— INSTRUCTIONS FOR THE TASK —
Tally the lines of the items below that contain the string "Given", matching case exactly, and give only the number.

Item-finding records:
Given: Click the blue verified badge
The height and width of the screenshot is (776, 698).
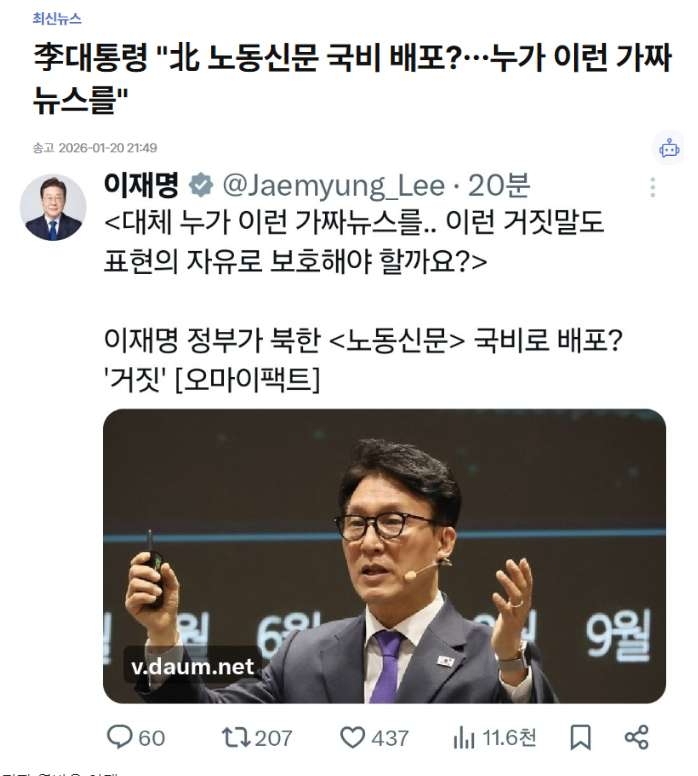Looking at the screenshot, I should tap(201, 186).
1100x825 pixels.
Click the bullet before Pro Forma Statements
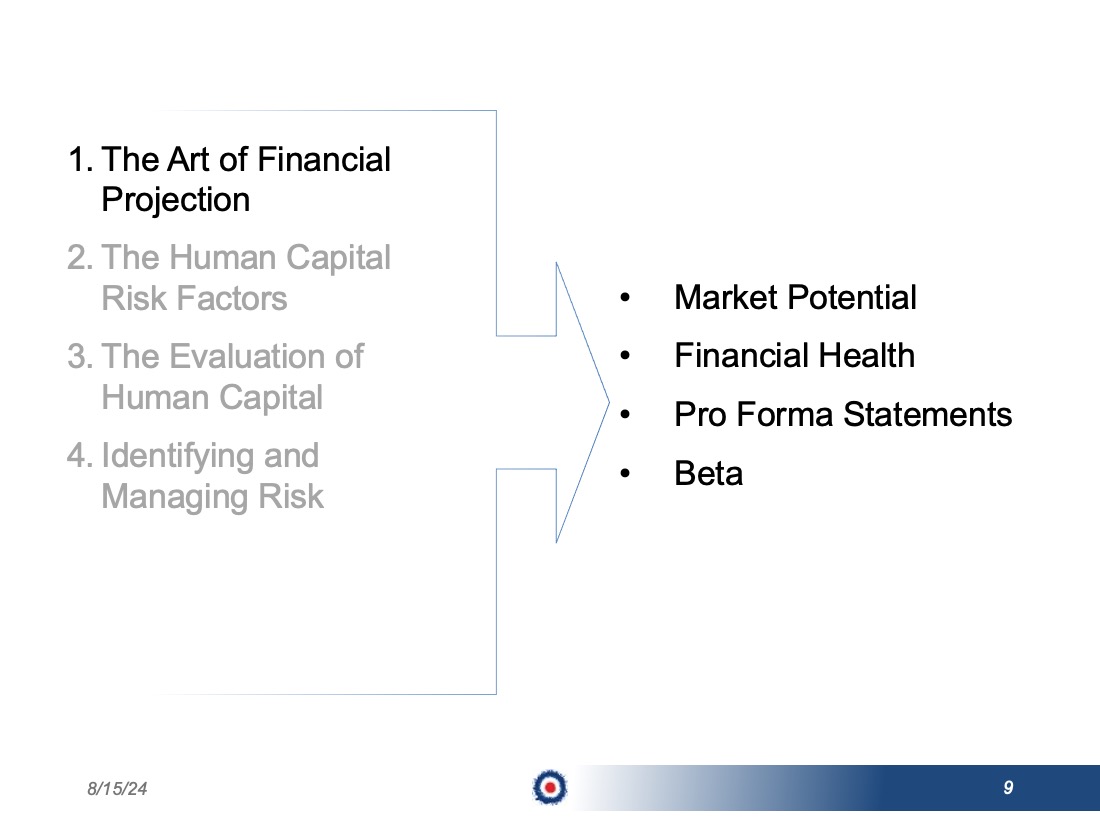click(x=626, y=414)
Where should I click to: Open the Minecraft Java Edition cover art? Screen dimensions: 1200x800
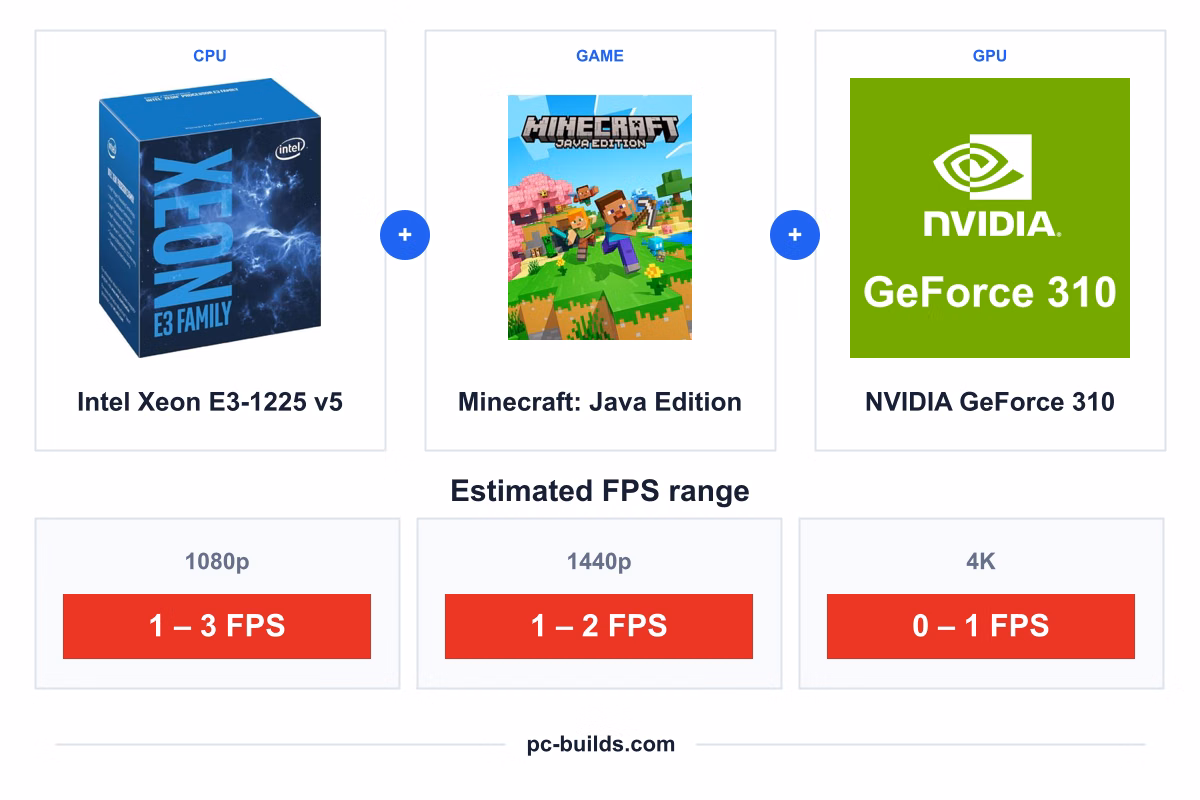[600, 217]
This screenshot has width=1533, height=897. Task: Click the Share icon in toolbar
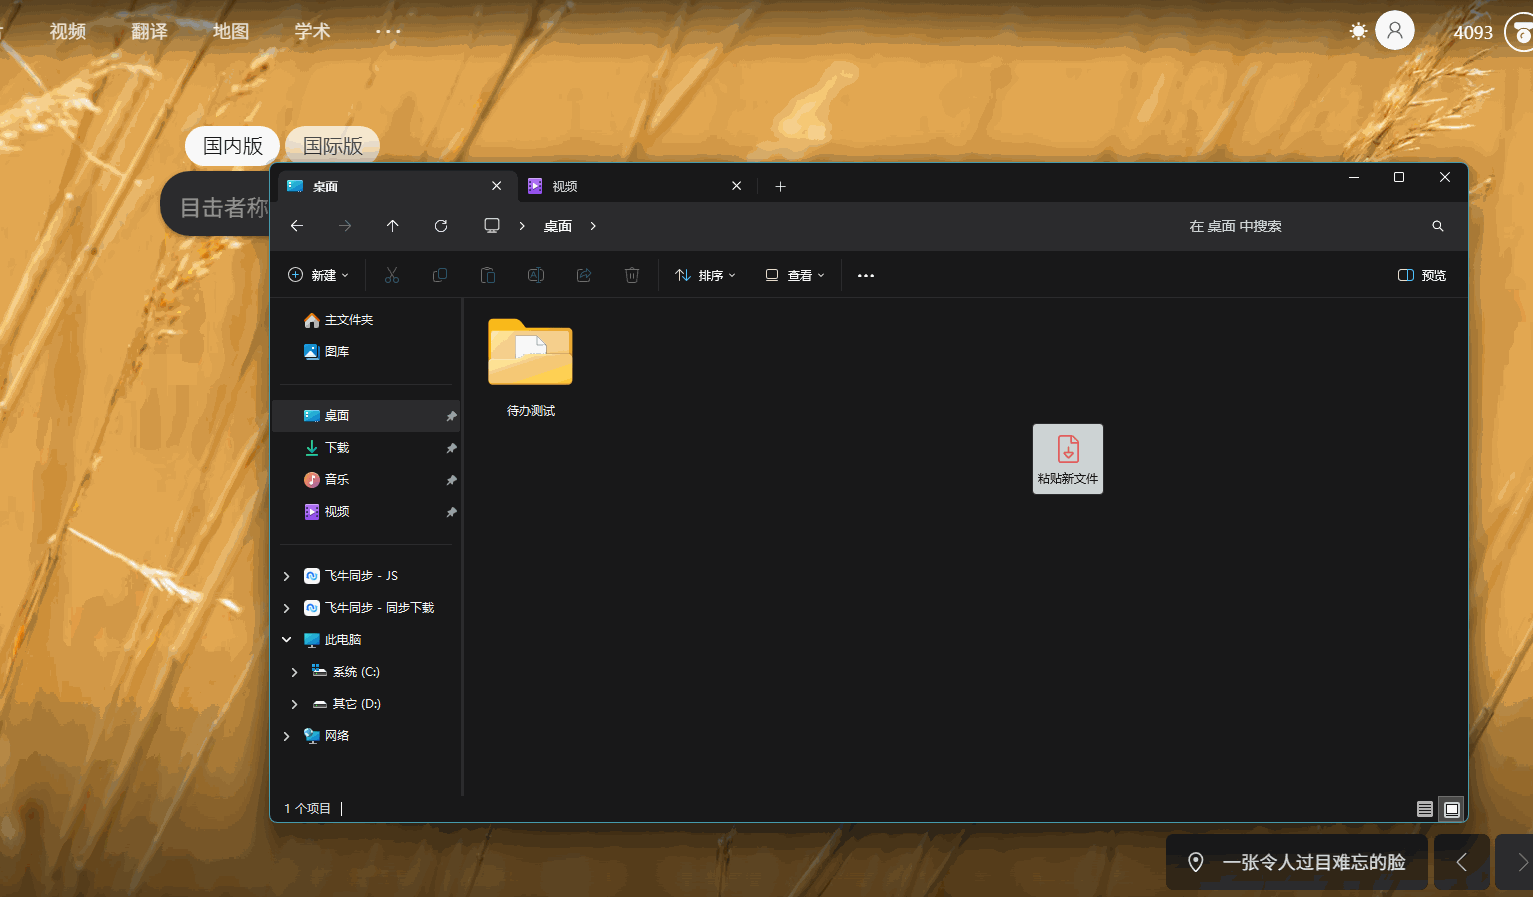pyautogui.click(x=584, y=275)
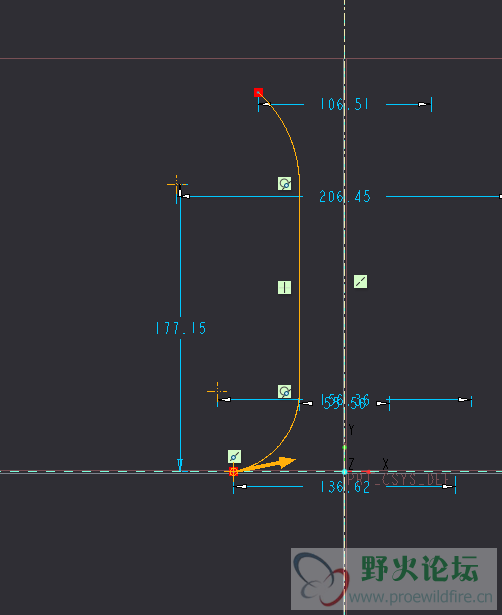Click the 136.62 dimension value
The image size is (502, 615).
(x=345, y=487)
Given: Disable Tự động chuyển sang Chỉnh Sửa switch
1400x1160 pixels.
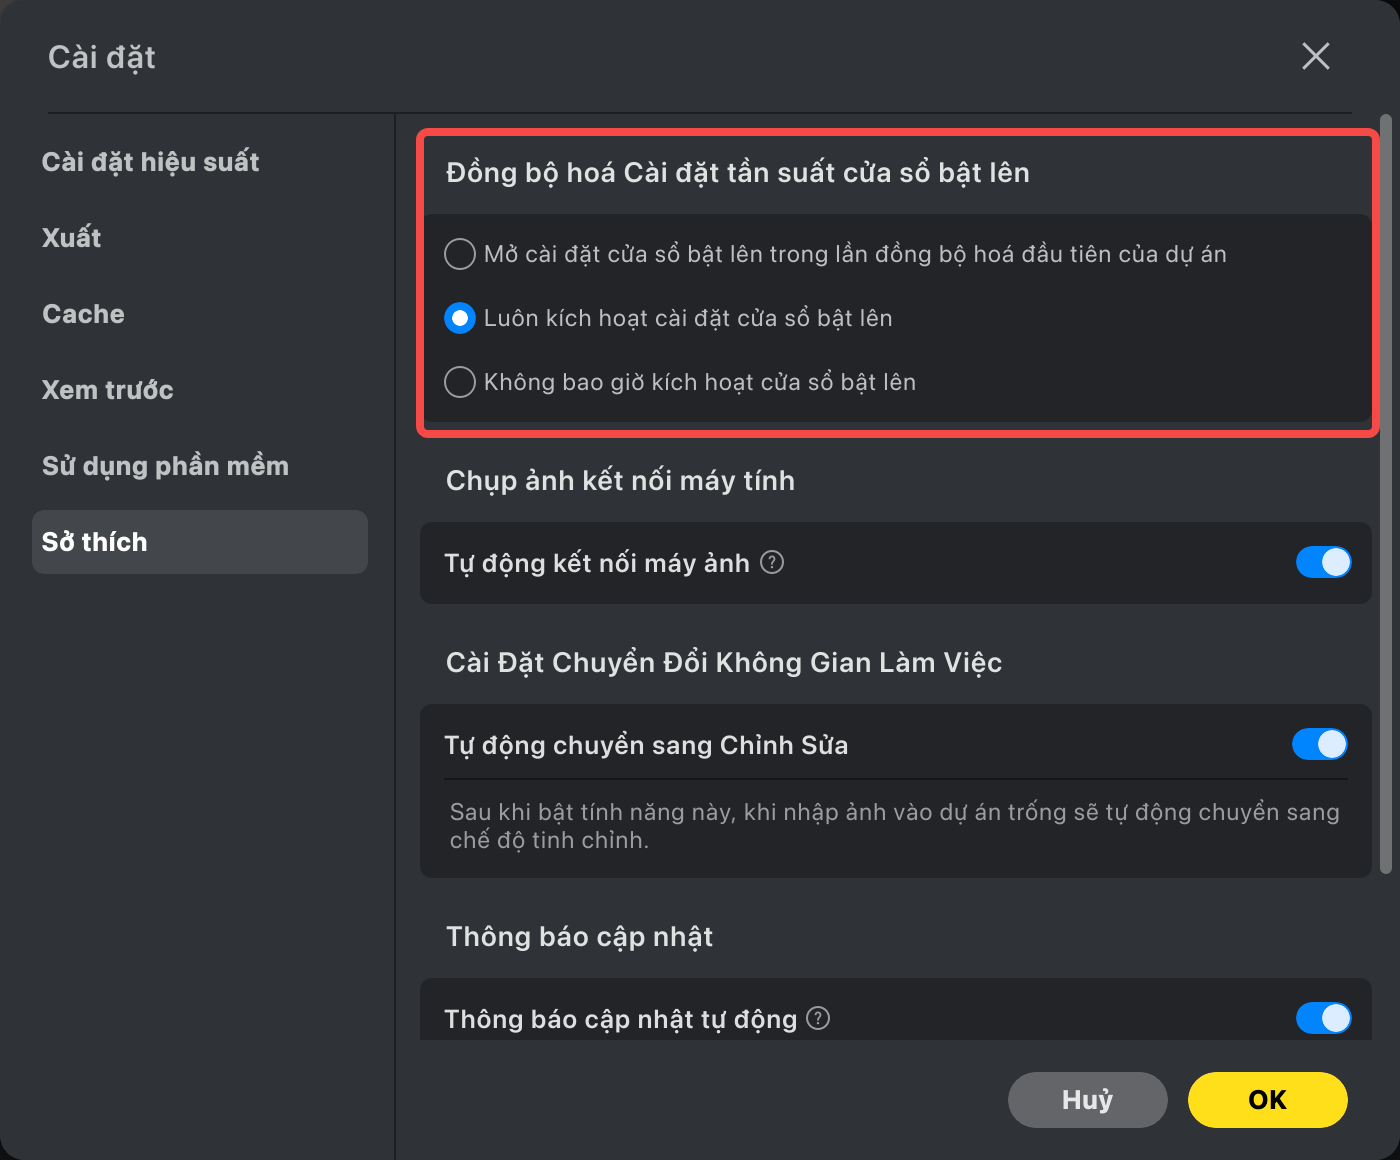Looking at the screenshot, I should point(1320,744).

— ANSWER TO THIS PROBLEM —
2